Task item:
Work through the data line by line, gathering every line that has the word "computer".

Stored records:
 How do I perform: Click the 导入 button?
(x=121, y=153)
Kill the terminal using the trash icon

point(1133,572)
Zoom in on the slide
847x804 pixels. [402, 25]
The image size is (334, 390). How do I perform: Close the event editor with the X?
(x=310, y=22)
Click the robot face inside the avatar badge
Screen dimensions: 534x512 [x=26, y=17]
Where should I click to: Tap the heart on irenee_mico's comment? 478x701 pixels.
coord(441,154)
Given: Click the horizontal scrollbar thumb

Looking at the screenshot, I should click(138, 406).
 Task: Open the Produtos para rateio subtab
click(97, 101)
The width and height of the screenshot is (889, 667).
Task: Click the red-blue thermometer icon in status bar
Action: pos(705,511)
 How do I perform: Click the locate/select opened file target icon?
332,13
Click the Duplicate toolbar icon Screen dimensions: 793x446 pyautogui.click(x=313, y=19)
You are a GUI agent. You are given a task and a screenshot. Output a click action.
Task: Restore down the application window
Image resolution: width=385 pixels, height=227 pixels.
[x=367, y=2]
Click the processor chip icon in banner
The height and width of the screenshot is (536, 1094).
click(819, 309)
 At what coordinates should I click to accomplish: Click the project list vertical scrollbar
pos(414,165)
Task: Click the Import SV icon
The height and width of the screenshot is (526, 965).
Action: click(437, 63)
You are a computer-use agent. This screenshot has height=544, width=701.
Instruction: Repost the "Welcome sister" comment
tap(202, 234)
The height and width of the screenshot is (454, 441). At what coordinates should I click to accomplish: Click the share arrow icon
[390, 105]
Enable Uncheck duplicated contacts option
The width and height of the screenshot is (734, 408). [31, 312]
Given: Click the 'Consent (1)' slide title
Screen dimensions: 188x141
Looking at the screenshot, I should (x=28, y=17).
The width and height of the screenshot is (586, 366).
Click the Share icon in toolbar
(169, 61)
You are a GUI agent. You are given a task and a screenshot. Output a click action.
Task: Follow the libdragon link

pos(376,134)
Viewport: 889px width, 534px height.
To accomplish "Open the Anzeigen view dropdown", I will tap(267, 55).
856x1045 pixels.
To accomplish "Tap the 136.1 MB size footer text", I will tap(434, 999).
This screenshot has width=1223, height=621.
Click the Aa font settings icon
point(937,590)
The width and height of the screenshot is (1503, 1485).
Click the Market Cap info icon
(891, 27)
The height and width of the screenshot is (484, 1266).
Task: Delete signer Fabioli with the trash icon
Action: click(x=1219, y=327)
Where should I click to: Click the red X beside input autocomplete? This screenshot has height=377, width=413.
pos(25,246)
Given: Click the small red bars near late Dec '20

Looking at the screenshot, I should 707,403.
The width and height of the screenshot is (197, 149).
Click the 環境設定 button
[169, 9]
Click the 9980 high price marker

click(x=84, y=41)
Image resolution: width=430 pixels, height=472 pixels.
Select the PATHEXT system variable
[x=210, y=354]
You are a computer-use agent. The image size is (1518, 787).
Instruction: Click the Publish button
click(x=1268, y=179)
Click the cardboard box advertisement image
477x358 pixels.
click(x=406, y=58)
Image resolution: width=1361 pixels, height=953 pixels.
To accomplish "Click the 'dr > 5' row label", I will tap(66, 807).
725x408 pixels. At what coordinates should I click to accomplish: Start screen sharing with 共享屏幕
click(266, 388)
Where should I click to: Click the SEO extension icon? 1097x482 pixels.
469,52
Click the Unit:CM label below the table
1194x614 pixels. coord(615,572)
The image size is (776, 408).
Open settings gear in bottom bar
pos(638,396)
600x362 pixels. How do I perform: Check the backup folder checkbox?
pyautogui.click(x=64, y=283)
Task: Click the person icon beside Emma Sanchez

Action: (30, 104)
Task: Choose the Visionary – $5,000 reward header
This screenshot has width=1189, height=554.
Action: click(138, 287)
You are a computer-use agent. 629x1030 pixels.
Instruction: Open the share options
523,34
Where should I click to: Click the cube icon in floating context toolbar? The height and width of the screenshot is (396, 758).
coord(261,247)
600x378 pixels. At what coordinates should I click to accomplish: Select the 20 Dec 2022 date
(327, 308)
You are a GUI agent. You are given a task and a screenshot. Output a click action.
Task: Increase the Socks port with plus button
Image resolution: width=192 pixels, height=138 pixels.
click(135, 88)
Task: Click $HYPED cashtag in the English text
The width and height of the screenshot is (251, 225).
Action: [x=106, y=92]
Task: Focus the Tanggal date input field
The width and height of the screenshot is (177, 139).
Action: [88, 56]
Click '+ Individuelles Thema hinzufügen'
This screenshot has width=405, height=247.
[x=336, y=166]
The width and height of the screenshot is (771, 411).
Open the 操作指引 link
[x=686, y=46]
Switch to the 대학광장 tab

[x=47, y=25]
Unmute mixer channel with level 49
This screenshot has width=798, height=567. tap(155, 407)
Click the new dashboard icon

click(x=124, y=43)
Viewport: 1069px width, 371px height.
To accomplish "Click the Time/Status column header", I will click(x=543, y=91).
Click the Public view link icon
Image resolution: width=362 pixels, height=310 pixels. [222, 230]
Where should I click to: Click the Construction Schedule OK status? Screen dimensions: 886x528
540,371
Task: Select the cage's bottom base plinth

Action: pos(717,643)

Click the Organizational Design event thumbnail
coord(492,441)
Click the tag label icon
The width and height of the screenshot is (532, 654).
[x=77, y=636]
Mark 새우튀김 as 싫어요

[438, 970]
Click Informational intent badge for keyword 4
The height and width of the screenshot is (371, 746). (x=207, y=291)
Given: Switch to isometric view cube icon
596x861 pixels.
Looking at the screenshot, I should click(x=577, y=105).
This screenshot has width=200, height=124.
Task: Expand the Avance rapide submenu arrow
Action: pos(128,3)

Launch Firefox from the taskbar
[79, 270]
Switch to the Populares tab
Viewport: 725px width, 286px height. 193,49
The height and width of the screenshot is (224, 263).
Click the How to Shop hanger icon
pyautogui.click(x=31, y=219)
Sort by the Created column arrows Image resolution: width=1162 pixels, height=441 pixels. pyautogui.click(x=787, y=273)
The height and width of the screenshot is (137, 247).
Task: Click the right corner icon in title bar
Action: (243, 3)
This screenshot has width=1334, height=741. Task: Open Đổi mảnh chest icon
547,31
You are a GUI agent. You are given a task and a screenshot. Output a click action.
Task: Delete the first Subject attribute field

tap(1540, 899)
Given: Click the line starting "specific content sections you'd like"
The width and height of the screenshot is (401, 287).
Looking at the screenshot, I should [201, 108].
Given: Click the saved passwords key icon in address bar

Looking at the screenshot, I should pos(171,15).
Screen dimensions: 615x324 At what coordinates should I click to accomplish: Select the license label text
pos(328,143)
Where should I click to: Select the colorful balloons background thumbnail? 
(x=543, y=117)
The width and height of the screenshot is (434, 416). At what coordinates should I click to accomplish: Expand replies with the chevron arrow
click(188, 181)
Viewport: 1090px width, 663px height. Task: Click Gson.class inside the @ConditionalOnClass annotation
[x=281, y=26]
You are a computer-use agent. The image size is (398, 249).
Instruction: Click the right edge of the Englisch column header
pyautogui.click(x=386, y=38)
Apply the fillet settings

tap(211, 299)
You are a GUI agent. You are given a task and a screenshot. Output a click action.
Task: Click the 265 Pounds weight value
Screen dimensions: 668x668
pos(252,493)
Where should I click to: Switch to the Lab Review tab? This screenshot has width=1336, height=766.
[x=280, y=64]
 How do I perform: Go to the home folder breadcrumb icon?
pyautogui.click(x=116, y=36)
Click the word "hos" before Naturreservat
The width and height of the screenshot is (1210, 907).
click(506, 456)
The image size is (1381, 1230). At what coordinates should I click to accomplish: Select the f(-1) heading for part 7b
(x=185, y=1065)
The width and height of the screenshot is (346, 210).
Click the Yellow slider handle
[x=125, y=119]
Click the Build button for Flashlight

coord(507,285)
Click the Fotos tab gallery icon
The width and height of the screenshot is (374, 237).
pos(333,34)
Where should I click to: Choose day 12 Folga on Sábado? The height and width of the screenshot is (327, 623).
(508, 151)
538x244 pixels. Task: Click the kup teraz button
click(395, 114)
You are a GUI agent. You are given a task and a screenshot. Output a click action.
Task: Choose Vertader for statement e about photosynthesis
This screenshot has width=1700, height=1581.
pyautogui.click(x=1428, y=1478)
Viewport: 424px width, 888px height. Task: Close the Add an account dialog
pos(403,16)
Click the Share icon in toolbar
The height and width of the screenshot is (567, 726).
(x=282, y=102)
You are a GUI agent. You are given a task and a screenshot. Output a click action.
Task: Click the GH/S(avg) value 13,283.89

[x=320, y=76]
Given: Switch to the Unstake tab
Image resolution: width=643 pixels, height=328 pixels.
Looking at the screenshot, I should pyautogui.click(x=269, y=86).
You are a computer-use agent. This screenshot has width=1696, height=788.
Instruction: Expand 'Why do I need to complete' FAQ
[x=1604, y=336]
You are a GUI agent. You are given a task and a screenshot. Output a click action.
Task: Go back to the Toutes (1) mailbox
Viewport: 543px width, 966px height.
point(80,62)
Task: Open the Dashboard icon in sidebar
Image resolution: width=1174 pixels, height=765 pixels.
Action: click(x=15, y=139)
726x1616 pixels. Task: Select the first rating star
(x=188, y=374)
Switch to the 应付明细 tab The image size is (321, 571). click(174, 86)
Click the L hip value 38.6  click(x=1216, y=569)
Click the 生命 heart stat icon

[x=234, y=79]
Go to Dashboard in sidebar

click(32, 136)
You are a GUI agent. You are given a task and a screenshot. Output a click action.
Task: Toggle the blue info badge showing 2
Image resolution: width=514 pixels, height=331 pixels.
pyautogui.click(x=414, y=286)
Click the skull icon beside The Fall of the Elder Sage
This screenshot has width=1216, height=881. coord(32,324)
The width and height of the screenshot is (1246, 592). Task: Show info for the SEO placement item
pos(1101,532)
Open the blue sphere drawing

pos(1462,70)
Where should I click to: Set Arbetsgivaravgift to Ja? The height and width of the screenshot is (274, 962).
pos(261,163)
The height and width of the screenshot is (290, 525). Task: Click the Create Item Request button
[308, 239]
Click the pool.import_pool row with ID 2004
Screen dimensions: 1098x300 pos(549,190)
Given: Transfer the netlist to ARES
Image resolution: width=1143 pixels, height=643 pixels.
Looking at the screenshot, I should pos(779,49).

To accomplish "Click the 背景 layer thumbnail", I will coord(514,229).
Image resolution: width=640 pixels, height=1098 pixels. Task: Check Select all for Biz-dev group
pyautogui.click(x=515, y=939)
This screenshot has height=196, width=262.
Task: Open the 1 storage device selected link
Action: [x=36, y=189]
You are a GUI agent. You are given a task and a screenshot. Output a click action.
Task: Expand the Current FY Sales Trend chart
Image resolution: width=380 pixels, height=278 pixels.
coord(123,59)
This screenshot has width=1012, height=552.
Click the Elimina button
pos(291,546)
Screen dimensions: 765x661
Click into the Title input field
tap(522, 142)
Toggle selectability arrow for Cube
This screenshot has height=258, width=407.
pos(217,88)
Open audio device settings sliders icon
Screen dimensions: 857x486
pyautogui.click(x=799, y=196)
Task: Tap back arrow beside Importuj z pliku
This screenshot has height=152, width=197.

Written reply:
You are a computer-use agent. This screenshot has height=544, width=701.
You are a computer-use agent. The image size is (1518, 787).
You are a computer-use agent. 629x1030 pixels.
You are a computer-use agent. The image size is (398, 249).
You are a computer-use agent. This screenshot has width=1696, height=788.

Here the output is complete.